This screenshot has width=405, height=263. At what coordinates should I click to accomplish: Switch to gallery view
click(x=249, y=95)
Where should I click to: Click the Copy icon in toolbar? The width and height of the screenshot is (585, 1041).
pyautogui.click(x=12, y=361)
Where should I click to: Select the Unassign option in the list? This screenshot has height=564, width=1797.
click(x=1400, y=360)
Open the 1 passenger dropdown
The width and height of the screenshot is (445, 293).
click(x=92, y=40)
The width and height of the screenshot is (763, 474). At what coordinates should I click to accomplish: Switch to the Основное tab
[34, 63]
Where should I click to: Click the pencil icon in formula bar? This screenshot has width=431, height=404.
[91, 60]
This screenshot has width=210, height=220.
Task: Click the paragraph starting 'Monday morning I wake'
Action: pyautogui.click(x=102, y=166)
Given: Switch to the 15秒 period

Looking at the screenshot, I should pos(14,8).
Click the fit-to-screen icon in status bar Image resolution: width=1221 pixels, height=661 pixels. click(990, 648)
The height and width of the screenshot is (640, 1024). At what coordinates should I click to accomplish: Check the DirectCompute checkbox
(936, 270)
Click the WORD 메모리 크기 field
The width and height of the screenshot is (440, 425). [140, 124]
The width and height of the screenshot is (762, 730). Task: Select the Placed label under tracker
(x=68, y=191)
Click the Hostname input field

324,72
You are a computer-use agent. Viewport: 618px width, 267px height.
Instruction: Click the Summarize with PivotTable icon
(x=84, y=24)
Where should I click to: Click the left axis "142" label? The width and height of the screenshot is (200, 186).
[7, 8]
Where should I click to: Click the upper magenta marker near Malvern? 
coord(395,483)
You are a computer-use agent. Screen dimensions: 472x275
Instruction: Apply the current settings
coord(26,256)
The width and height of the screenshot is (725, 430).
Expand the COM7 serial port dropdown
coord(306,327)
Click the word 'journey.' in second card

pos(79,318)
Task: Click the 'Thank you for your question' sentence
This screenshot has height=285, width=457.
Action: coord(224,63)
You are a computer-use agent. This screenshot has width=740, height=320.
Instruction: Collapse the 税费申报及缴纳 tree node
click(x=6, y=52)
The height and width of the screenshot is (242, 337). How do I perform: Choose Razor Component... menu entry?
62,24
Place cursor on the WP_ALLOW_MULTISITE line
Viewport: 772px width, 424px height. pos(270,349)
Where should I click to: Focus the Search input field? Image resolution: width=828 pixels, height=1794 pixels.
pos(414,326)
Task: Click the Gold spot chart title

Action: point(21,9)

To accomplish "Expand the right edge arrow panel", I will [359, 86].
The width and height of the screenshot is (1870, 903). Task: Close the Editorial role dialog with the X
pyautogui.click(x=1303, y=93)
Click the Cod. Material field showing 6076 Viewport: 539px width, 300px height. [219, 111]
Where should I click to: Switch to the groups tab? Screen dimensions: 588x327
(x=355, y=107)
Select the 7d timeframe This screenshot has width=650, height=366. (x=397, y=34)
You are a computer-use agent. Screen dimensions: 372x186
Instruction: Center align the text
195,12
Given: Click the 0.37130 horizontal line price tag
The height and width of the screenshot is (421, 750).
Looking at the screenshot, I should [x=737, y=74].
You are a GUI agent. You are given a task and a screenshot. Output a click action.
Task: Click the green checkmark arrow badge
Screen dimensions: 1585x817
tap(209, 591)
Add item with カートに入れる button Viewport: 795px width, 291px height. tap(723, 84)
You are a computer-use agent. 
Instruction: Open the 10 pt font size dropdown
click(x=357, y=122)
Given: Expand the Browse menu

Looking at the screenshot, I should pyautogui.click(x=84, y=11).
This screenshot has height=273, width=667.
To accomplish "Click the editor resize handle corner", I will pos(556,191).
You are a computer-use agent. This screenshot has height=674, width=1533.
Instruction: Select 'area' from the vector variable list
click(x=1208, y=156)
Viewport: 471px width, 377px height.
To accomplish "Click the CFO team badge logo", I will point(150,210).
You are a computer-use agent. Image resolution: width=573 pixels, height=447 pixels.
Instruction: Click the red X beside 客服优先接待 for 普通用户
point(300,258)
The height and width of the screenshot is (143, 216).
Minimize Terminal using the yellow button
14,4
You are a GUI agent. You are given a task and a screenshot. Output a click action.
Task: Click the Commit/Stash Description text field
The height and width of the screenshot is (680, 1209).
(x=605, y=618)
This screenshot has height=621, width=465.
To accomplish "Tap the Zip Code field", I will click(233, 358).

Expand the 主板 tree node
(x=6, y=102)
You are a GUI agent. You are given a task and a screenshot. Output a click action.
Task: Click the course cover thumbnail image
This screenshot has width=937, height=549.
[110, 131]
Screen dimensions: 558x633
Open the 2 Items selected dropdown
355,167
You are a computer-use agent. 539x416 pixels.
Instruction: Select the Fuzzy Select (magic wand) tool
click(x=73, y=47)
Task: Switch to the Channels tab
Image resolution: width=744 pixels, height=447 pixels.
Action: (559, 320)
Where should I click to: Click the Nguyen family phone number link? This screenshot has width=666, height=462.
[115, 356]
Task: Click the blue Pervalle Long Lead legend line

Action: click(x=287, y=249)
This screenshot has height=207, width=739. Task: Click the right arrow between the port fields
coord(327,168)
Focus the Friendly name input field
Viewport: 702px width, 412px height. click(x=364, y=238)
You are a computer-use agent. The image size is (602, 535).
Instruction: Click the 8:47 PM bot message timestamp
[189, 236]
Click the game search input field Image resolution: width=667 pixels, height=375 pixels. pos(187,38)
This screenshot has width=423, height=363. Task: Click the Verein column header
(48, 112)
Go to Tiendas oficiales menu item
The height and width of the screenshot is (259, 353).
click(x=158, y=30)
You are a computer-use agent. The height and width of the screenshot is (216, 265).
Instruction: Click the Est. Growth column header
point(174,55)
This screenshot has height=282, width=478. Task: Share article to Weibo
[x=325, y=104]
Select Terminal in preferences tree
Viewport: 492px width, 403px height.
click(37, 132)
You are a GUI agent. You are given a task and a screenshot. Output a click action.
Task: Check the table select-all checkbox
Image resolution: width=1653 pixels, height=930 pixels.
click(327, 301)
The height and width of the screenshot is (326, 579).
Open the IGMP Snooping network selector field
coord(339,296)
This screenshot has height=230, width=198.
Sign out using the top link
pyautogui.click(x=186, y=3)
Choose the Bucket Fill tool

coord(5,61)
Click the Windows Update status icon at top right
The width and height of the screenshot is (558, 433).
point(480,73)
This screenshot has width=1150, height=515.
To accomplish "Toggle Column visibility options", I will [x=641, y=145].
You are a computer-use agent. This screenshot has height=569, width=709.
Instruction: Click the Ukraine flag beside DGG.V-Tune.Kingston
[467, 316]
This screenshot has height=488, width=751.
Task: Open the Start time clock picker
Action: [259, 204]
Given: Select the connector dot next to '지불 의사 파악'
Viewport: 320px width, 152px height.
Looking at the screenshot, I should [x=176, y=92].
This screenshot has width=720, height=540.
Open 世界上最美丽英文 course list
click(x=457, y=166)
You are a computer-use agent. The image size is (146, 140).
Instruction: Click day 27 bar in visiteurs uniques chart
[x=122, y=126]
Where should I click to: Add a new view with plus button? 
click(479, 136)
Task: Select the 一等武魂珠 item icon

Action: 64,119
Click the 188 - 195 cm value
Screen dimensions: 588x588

□ □ □ □ □ □ □

__WHAT THIS TASK INVOLVES__
Only the lines from the one with "Where should I click to: Add" through the end of the records above are to be copied, exactly as written.

__RESULT OF THE TASK__
Where should I click to: Add a new view with plus button? 
click(479, 136)
Task: Select the 一等武魂珠 item icon

Action: 64,119
Click the 188 - 195 cm value
Screen dimensions: 588x588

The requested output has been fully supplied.